Overall, the agency said it uncovered more than 70,000 complaints that customers were slammed or switched without permission including at least 3,500 that the PUC ruled were valid. Most of the complaints were logged in 1999 and 2000 and related to its LCI International Telecommunications subsidiary.
In addition, the PUC found that Qwest “crammed” unauthorized charges on the bills of thousands of other customers, mostly Spanish or Asian speakers.
California is just the latest state to sanction Qwest for putting unauthorized charges on consumers’ bills, a practice known as slamming or cramming . At least a dozen other states have fined Qwest, one of the largest U.S. phone companies, for such violations.
In July, Qwest agreed to pay $3.25 million to settle slamming complaints in Florida. And two years ago, Qwest agreed to pay $1.5 million to settle slamming charges lodged by the Federal Communications Commission.
But California’s fine stands out because of its size, eclipsing an $8.5 million settlement struck with WorldCom in March over slamming, cramming and deceptive marketing.
Qwest spokesman Chris Hardman called the $20 million fine “grossly excessive, unnecessary and harmful.”
Hardman said the company has already provided refunds to customers and fired outside telemarketing firms found guilty of slamming or cramming.
“The fine,” Hardman said, “is unnecessary in light of the extensive and effective measures Qwest has long since taken to virtually eliminate slamming and cramming.”
The $20 million fine, earmarked for the state treasury, is actually less than the $38 million originally proposed last year by a PUC administrative law judge.
But it’s more than the $11.4 million fine proposed by PUC Commissioner Henry Duque.
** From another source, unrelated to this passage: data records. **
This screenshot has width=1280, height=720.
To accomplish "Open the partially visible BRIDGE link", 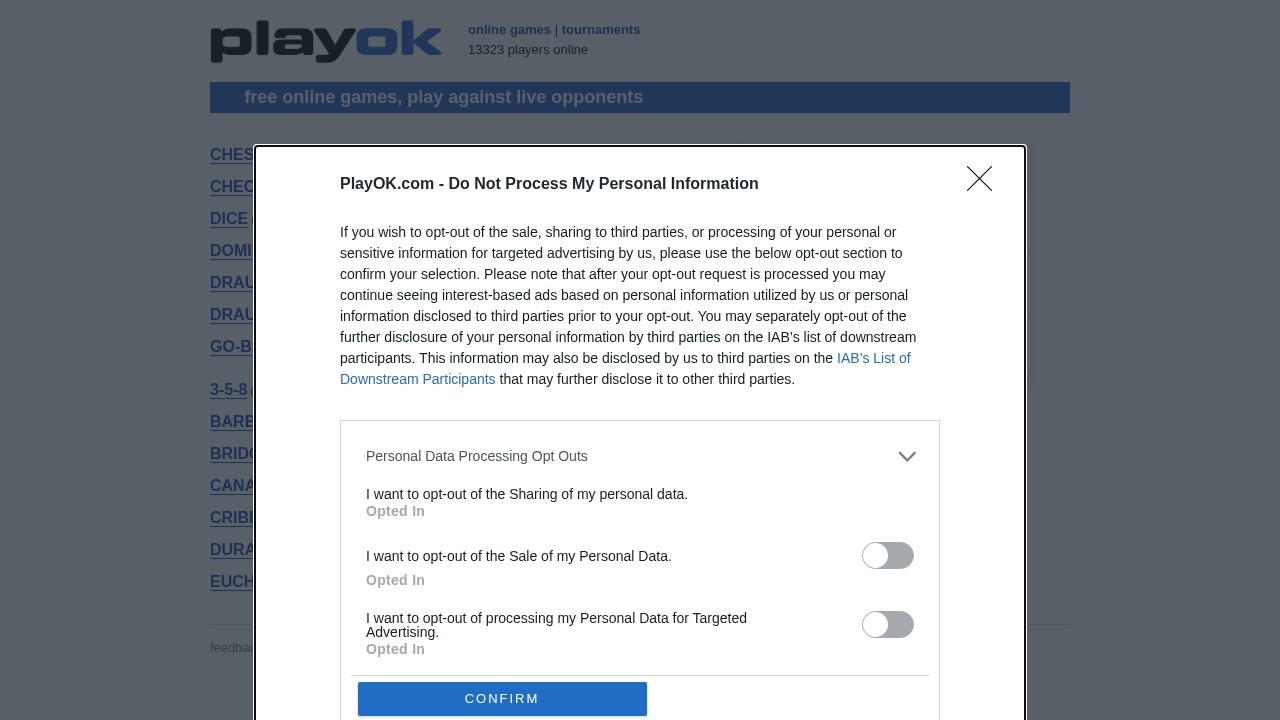I will click(231, 454).
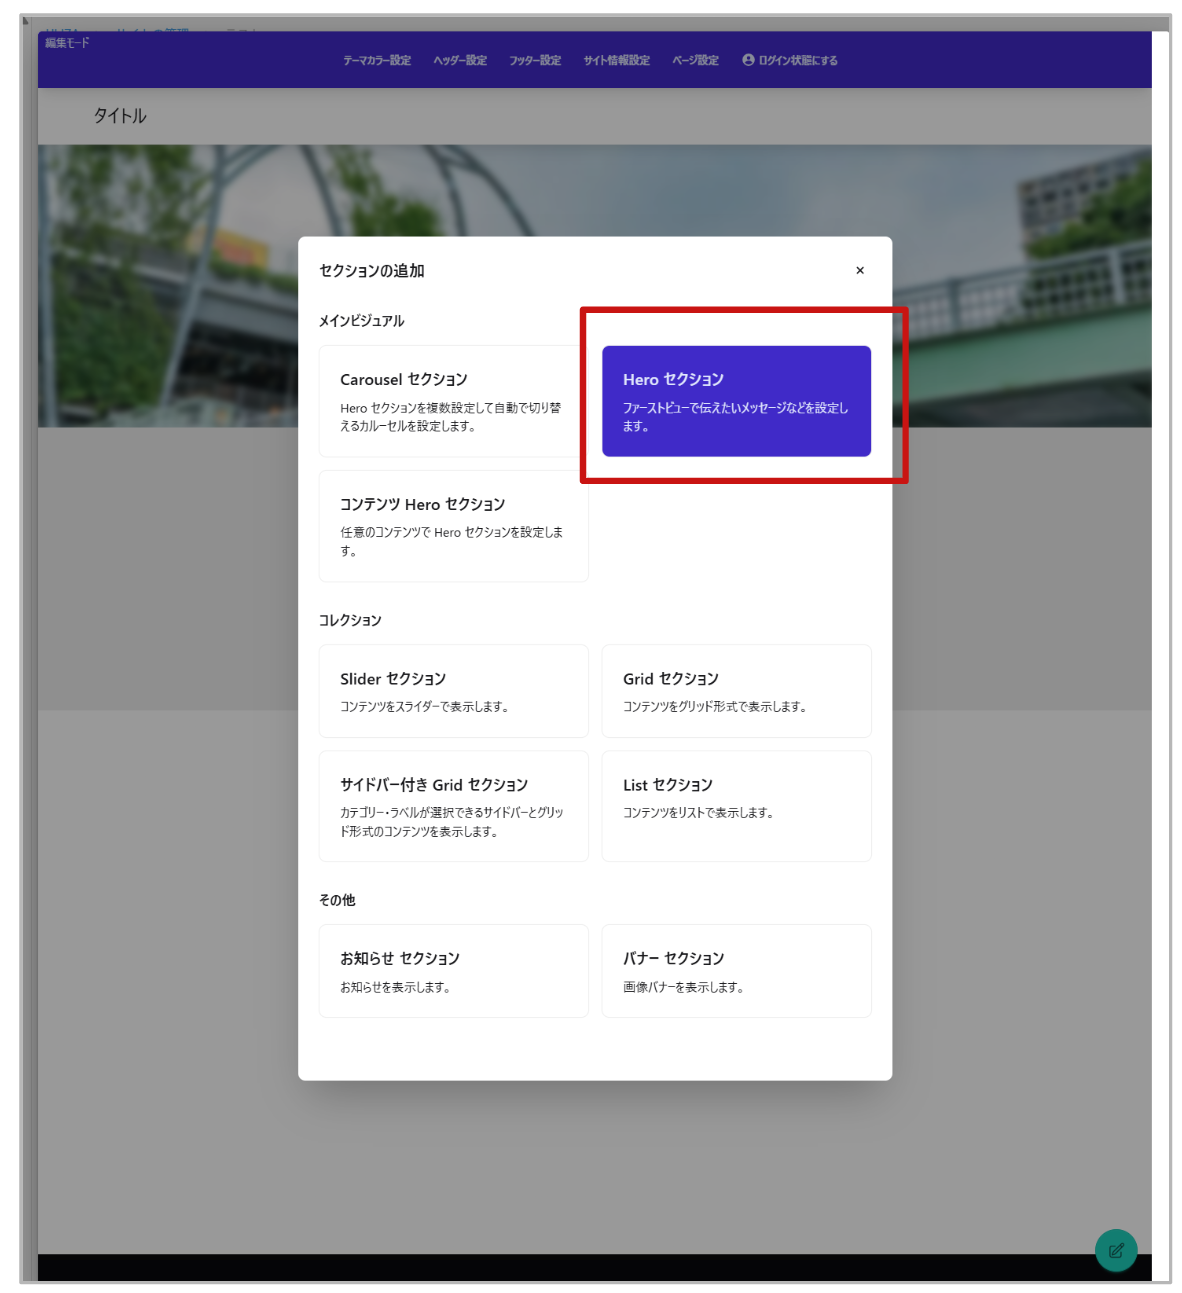
Task: Open サイト情報設定 from the header
Action: tap(617, 60)
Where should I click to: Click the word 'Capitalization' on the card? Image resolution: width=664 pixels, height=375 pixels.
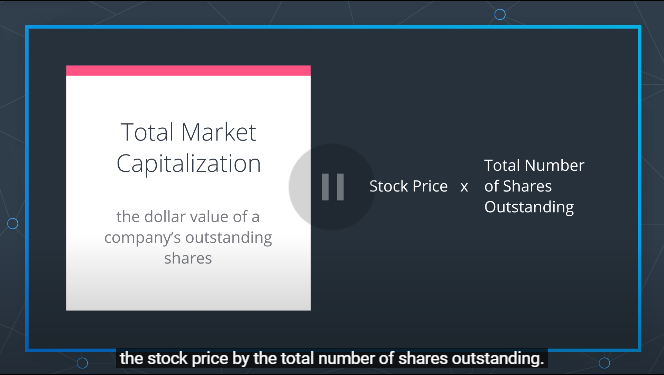[189, 164]
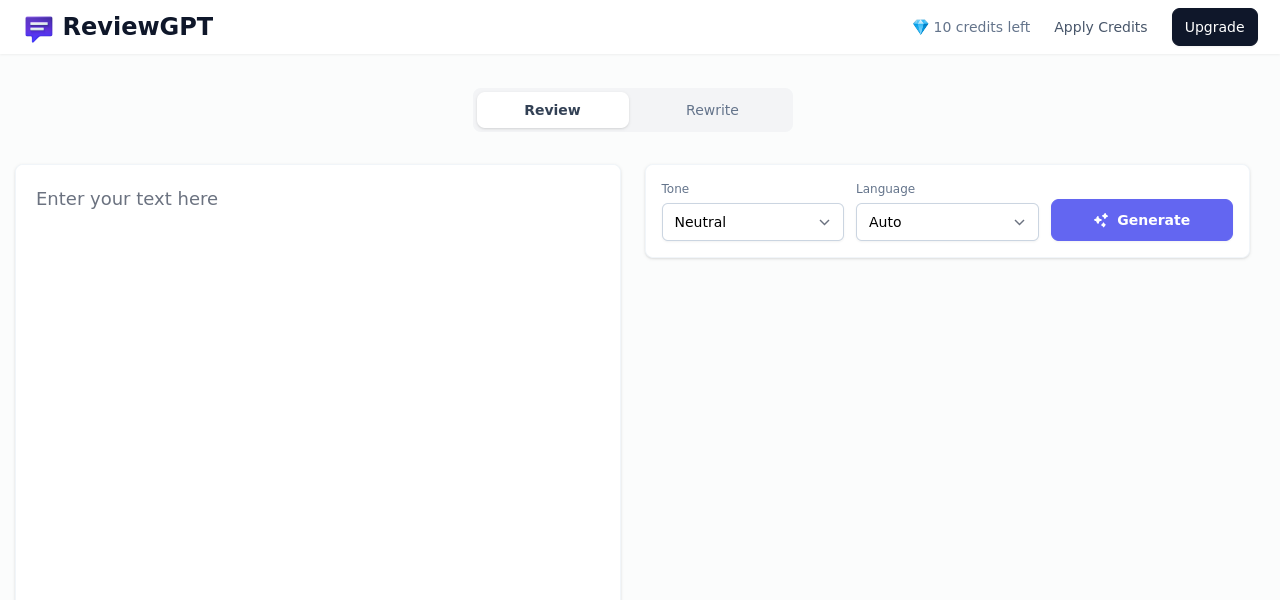Open the Apply Credits link

[x=1100, y=27]
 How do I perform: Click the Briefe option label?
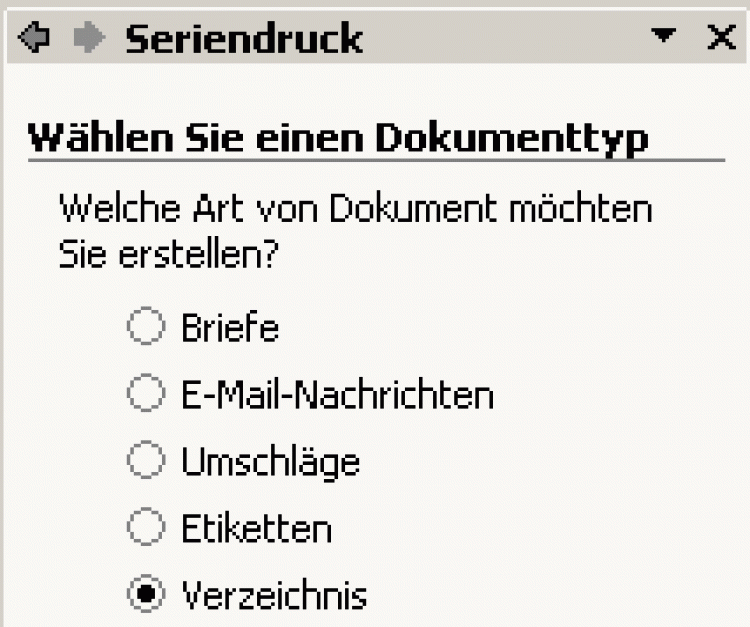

Duque argued that the $20.3 million fine is too high, given Qwest’s efforts to reduce the complaints and its relatively small presence in the state.
Though Qwest, which bought US West, is the dominant local telephone company in many Western states, the Denver phone company likely has less than 1 percent of the state’s long distance market.
In addition to the fine, the PUC ordered Qwest to give full refunds to customers within 90 days. (Despite Qwest’s claim, the PUC said Qwest provided refunds only to some customers.)
Regulators also ordered Qwest to take additional steps to protect consumers,
such as providing closer supervision of outside telemarketers and providing more information in foreign languages.
Pacific Bell, California’s largest telephone company, holds the record for a PUC fine. Pac Bell agreed to a $27 million fine in July for DSL billing snafus. And last year, the PUC fined Pac Bell more than $25 million for deceptive marketing practices.